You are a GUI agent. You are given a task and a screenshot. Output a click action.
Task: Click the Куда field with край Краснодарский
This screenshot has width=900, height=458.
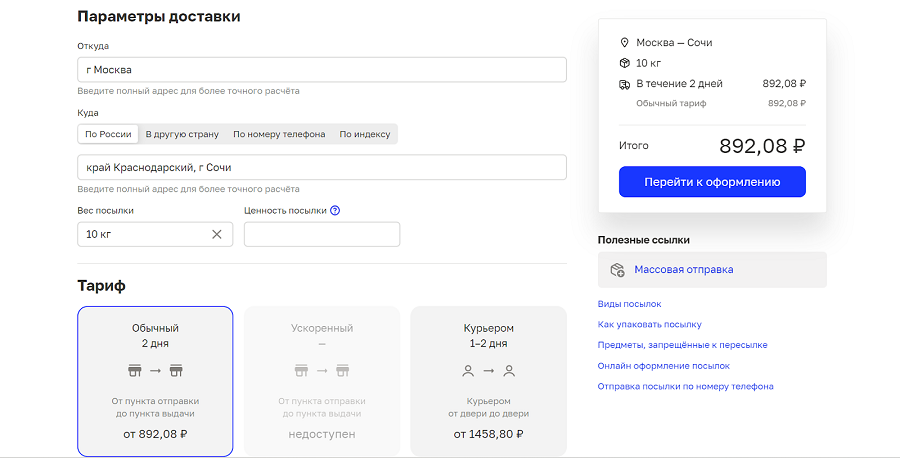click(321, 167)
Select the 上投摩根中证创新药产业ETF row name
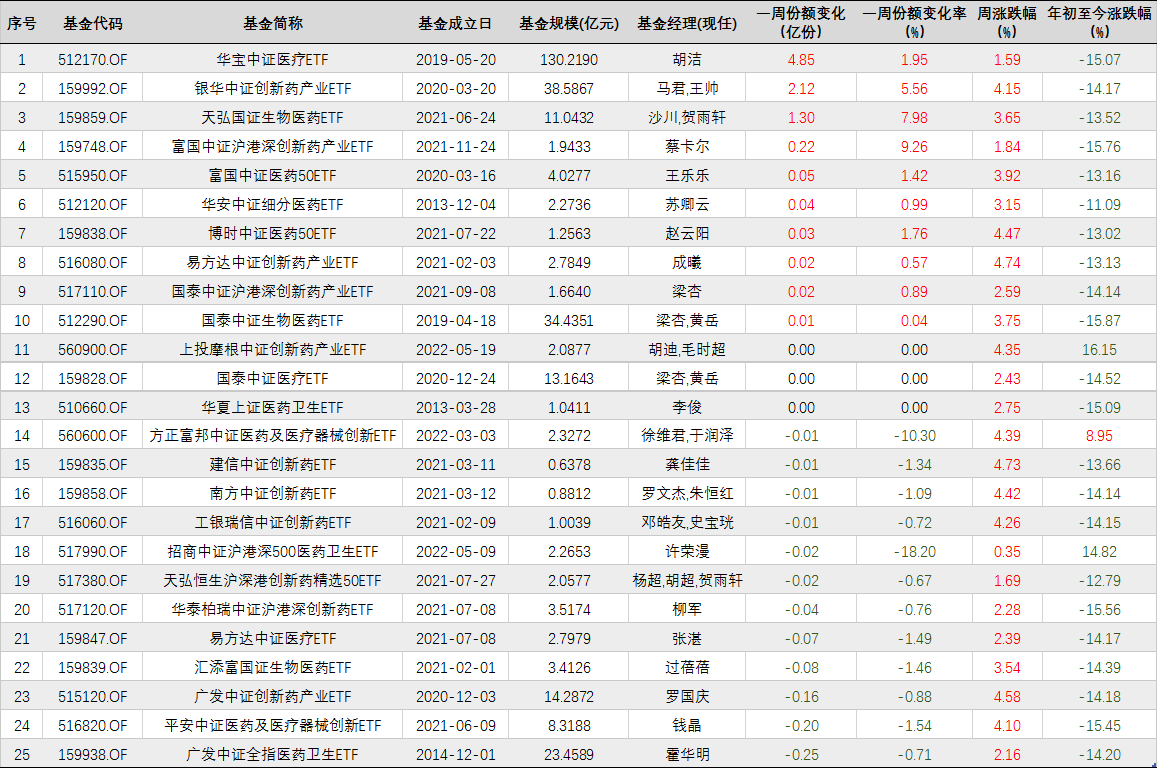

----

Written problem:
Turn every line of the rows above into a Markdown table with the columns Number and Line, skipping blank lines and leaving out the pictures.

Result below:
| Number | Line |
|---|---|
| 1 | You are a GUI agent. You are given a task and a screenshot. Output a click action. |
| 2 | Task: Click the Куда field with край Краснодарский |
| 3 | This screenshot has width=900, height=458. |
| 4 | click(321, 167) |
| 5 | Select the 上投摩根中证创新药产业ETF row name |